Every MCU Movie Ignores the Dark Origin of Thanos’ Name

In Marvel lore, Universal Constants are beings who have become so powerful, they exist outside the “Cosmic Norm” (as described in Thanos: The Infinity Relativity, from Starlin.) Marvel has a very short list of Universal Constants, with Thanos and his longtime enemy Adam Warlock possessing the title, and the insectoid warlord Annihilus once coming close (before Adam and Thanos teamed up to stop him.) Universal Constants are incredibly hard to kill, and even then they rarely stay dead. More disturbingly, they transcend time and space, meaning that once someone becomes a Universal Constant, they seemingly always have been. In this way, Thanos is a cosmic ouroboros – someone whose later actions reach back through time to define his destiny.

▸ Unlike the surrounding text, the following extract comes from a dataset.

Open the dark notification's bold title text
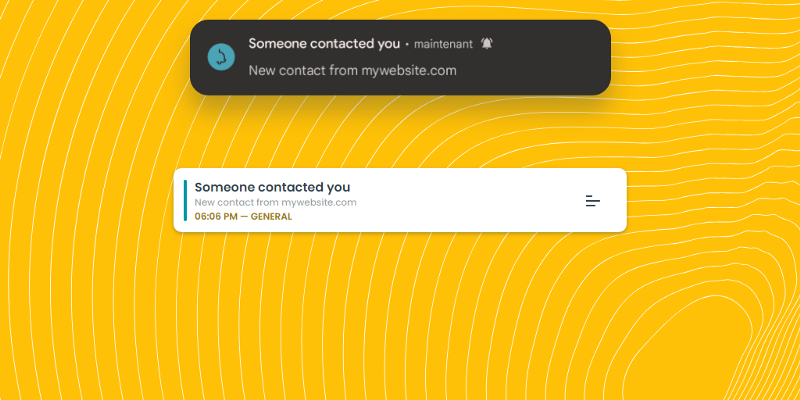 (x=324, y=44)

Thanos-one-apart-universal-constant-1

This explains how – looking at her infant son – Sui-San was able to sense the depravity waiting in his future and give him the true name that spoke to the man he’d become. In the comics, this works perfectly, revealing the reason that Thanos always seems to come back even from death – often defeated, but never truly conquered, even if the rules of reality have to bend to restore him to life. However, this wouldn’t have worked in the movies, where fans needed a definitive defeat to close the book on an epic villain whose story was over. Thanos true name is a sign of his twisted but cosmically significant future reaching back into the past, giving his mother a moment of understanding of who he’d one day become.